A. The Japanese translation, by Toshisada Oku, was published in December 1921 (Callahan, "Dangerous Devices," p. 68.).
Back to Text

B. The Tokyo Peace Exposition, opened on March 10 to commemorate world peace and Japanese industrial progress, spanned 36 acres at Ueno Park. ("Japanese Industrial Exposition Is Opened," Washington Post, 11 March 1922, p. 5.)
Back to Text

C. The Imperial Diet (Teikoku-gikai), established in 1889 under the Meiji Constitution, was a two-house legislature comprised of an appointed upper House of Peers (Kizokiun) and a lower House of Representatives (Shugiin).

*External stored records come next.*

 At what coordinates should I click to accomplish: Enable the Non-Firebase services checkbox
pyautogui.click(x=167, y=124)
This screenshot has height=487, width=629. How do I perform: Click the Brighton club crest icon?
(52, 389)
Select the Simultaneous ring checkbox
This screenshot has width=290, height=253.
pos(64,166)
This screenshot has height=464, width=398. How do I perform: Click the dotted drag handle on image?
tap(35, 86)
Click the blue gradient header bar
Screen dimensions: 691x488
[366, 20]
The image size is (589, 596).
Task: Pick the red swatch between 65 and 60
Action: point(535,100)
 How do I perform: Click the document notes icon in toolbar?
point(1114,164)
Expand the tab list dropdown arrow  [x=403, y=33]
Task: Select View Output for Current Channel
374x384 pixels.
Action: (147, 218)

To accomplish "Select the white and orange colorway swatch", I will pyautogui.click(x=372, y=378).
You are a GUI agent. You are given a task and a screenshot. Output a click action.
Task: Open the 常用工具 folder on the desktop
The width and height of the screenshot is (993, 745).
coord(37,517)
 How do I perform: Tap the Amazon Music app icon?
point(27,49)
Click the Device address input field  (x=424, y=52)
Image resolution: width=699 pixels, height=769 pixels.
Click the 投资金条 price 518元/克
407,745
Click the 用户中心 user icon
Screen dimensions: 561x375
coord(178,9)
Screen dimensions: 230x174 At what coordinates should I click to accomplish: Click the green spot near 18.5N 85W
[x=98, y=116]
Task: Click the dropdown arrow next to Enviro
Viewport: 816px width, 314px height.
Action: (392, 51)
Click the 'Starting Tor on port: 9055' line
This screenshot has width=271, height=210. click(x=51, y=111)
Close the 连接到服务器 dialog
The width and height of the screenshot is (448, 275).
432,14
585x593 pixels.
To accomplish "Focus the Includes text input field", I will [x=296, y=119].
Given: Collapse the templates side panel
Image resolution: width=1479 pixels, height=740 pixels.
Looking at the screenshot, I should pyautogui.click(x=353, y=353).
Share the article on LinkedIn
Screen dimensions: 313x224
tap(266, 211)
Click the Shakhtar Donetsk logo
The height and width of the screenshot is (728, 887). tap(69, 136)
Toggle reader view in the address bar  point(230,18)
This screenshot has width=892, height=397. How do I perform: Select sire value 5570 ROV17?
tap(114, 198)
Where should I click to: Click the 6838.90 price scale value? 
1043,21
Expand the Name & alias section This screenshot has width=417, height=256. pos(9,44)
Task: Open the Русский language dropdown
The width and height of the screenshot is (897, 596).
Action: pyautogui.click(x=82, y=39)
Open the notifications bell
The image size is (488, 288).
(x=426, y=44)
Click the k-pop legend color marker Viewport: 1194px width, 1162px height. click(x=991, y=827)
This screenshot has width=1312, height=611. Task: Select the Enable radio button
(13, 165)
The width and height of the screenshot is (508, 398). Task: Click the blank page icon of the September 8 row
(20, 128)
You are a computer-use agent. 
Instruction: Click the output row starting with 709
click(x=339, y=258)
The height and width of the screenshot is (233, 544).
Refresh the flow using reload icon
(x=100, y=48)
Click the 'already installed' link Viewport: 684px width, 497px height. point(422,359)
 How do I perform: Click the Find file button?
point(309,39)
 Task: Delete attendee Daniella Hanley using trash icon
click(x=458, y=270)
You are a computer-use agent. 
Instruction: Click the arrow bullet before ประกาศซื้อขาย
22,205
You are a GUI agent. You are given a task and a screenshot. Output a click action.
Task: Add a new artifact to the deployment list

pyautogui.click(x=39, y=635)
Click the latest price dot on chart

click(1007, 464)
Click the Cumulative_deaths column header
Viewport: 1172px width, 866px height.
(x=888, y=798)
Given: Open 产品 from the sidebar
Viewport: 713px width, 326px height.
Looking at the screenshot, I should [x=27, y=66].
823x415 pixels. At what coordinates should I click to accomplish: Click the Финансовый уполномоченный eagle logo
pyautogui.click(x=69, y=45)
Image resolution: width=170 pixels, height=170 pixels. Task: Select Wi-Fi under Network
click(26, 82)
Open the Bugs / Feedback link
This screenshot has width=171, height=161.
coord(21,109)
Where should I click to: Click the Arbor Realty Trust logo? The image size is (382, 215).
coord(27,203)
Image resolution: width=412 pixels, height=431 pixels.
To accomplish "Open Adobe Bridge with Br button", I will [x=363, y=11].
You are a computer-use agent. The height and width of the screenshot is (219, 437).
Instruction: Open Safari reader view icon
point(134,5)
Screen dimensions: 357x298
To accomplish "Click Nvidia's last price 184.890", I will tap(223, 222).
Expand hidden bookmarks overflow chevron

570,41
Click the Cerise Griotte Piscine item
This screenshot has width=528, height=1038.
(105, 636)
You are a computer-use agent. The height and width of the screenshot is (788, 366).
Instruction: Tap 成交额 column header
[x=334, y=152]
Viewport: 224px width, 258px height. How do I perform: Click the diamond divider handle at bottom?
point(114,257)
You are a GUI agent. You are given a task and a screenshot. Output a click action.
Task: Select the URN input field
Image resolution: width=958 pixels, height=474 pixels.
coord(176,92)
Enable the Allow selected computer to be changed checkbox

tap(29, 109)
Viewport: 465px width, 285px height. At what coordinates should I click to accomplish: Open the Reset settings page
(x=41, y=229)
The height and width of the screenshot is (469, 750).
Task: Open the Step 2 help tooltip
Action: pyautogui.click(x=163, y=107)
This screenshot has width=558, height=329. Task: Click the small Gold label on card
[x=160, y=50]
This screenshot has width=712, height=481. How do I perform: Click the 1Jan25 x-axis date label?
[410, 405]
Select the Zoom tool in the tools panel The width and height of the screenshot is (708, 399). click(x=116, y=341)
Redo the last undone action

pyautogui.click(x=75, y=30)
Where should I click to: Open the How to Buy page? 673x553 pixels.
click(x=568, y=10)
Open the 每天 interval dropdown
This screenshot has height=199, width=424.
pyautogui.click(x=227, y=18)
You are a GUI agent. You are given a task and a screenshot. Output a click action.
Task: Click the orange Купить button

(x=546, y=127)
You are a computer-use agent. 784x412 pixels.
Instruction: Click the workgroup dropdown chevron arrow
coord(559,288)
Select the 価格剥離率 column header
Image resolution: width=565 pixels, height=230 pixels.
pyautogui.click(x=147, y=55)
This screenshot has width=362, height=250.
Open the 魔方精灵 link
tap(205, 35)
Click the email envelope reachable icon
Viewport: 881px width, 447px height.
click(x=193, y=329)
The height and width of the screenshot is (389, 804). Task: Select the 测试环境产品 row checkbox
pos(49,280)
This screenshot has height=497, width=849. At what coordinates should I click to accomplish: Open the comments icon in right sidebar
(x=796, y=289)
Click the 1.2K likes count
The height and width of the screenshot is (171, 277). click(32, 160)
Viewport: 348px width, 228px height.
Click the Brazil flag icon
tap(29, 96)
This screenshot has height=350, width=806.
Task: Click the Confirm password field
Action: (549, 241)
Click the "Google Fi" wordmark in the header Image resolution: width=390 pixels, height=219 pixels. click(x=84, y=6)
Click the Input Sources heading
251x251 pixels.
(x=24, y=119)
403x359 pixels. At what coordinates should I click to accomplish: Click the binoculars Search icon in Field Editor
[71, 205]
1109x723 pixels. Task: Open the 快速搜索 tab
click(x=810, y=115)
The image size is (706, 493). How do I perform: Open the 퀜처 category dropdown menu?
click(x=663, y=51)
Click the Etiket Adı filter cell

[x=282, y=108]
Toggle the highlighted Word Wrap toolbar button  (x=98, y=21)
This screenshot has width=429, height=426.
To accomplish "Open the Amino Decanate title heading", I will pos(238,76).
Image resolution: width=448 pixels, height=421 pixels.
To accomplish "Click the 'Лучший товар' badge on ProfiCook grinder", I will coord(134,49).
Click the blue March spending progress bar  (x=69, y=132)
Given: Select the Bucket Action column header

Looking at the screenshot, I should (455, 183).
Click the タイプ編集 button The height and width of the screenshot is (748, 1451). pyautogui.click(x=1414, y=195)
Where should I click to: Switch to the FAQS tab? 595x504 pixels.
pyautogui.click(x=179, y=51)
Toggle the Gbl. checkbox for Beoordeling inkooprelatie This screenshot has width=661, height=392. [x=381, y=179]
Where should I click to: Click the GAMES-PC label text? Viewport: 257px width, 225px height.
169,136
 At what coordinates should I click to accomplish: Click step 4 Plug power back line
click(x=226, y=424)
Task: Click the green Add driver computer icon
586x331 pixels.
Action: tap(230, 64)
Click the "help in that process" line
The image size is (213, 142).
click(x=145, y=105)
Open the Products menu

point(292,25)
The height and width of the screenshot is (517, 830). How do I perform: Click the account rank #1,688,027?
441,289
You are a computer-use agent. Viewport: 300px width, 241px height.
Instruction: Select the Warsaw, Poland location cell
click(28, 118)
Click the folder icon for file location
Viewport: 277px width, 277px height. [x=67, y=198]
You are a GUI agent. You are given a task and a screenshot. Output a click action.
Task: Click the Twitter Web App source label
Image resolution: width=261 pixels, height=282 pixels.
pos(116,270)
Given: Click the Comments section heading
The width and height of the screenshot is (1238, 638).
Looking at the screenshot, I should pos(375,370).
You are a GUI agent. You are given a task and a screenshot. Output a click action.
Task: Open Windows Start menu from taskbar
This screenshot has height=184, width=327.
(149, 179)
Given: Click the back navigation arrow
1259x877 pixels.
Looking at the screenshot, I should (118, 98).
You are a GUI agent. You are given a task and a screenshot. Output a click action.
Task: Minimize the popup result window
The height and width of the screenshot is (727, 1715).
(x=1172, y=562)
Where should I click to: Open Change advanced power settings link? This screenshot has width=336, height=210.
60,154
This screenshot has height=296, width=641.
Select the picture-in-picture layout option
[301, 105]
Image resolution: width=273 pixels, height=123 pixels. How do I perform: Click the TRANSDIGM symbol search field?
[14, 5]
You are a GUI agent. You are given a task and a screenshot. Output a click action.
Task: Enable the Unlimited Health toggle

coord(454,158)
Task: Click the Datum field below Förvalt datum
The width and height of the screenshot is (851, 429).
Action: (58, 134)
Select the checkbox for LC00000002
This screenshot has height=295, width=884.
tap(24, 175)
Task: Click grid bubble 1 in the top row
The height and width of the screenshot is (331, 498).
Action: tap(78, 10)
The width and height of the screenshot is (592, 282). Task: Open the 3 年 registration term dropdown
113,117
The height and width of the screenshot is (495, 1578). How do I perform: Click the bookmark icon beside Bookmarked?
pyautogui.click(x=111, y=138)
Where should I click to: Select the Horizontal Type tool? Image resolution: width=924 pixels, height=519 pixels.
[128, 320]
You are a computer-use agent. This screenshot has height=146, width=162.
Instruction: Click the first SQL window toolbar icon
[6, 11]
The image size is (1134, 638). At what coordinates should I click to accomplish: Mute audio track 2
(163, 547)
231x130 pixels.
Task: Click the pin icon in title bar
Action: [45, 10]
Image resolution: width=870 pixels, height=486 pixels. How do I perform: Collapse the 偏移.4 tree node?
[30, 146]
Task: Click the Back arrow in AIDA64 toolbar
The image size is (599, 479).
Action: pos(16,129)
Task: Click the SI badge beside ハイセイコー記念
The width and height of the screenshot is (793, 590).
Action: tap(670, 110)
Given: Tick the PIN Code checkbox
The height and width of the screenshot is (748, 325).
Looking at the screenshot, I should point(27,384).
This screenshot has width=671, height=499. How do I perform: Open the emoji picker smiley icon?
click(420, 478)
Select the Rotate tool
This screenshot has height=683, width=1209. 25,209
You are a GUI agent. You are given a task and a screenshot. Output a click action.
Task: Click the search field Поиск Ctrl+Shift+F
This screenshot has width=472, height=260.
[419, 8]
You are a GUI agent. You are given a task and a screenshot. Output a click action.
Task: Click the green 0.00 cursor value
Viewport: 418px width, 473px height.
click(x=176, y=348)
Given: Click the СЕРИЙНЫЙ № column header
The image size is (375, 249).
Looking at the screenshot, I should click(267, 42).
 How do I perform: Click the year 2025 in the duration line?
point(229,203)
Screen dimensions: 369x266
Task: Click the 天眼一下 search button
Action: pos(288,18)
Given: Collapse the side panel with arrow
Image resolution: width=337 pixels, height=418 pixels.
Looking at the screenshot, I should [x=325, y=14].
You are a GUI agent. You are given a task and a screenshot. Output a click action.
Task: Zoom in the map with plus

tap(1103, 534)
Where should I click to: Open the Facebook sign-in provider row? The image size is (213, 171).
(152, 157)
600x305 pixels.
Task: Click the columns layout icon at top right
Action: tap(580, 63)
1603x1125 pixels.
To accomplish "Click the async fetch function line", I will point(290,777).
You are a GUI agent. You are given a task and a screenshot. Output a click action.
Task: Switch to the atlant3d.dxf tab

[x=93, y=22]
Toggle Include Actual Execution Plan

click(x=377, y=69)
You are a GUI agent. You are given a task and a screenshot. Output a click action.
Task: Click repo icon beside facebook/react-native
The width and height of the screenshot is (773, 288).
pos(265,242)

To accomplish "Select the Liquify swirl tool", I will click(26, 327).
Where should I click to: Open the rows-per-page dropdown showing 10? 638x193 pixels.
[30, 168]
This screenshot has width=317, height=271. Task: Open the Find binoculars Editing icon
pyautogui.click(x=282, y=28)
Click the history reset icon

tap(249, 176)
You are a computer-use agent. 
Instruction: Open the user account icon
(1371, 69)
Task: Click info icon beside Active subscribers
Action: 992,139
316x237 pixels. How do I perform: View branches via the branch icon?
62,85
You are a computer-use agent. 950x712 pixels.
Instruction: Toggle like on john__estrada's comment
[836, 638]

It lasted until the adoption of a new, post World War II constitution which replaced the House of Peers with a House of Councilors. (Encyclopedia Britannica Online accessed March 15, 2010.)
Back to Text

D. In Honolulu, Sanger spoke to about five hundred people for an hour at a birth control meeting held in a dance academy. The speech has not been found. ("News Notes," Birth Control Review 6, no. 4 [April 1922]: 56.)